• WHAT THE EXERCISE ASKS:
Starting at the line that contains "Where should I click to: Sort" and running through the end of the records, switch "hamburger" to "sidebar" and give those lines again with nothing else changed.

(Stored data entries)
----------

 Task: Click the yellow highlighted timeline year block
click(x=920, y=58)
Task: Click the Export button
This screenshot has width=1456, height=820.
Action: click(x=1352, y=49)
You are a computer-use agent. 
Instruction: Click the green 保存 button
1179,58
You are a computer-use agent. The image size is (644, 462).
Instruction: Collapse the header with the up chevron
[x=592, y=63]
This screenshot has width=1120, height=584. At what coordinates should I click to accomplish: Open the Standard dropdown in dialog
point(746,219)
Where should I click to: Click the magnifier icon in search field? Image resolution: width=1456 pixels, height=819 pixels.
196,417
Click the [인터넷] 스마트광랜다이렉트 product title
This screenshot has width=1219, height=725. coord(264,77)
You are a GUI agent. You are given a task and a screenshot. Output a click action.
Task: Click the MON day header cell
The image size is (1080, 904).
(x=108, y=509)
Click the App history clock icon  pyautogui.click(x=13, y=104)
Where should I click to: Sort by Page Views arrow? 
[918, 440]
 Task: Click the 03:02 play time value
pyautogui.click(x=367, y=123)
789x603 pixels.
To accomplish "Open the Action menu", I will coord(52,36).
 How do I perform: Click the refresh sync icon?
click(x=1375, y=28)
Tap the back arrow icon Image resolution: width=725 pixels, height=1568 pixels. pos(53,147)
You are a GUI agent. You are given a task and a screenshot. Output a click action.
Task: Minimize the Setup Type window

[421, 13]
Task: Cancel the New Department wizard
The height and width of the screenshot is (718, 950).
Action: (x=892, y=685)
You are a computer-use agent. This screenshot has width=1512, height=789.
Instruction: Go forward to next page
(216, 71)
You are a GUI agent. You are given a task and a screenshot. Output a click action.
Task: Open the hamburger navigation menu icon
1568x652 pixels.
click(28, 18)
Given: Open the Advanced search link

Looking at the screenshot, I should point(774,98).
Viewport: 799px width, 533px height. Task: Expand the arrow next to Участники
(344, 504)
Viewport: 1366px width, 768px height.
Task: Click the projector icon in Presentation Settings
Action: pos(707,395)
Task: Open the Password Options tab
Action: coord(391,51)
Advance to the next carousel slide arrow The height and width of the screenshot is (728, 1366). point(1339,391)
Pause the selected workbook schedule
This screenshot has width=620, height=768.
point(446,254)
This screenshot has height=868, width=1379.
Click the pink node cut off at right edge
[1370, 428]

----------

• SOLVED PROBLEM:
Where should I click to: Sort by Page Views arrow? 
[918, 440]
 Task: Click the 03:02 play time value
pyautogui.click(x=367, y=123)
789x603 pixels.
To accomplish "Open the Action menu", I will coord(52,36).
 How do I perform: Click the refresh sync icon?
click(x=1375, y=28)
Tap the back arrow icon Image resolution: width=725 pixels, height=1568 pixels. pos(53,147)
You are a GUI agent. You are given a task and a screenshot. Output a click action.
Task: Minimize the Setup Type window

[421, 13]
Task: Cancel the New Department wizard
The height and width of the screenshot is (718, 950).
Action: (x=892, y=685)
You are a computer-use agent. This screenshot has width=1512, height=789.
Instruction: Go forward to next page
(216, 71)
You are a GUI agent. You are given a task and a screenshot. Output a click action.
Task: Open the sidebar navigation menu icon
1568x652 pixels.
click(28, 18)
Given: Open the Advanced search link

Looking at the screenshot, I should point(774,98).
Viewport: 799px width, 533px height. Task: Expand the arrow next to Участники
(344, 504)
Viewport: 1366px width, 768px height.
Task: Click the projector icon in Presentation Settings
Action: pos(707,395)
Task: Open the Password Options tab
Action: coord(391,51)
Advance to the next carousel slide arrow The height and width of the screenshot is (728, 1366). point(1339,391)
Pause the selected workbook schedule
This screenshot has width=620, height=768.
point(446,254)
This screenshot has height=868, width=1379.
Click the pink node cut off at right edge
[1370, 428]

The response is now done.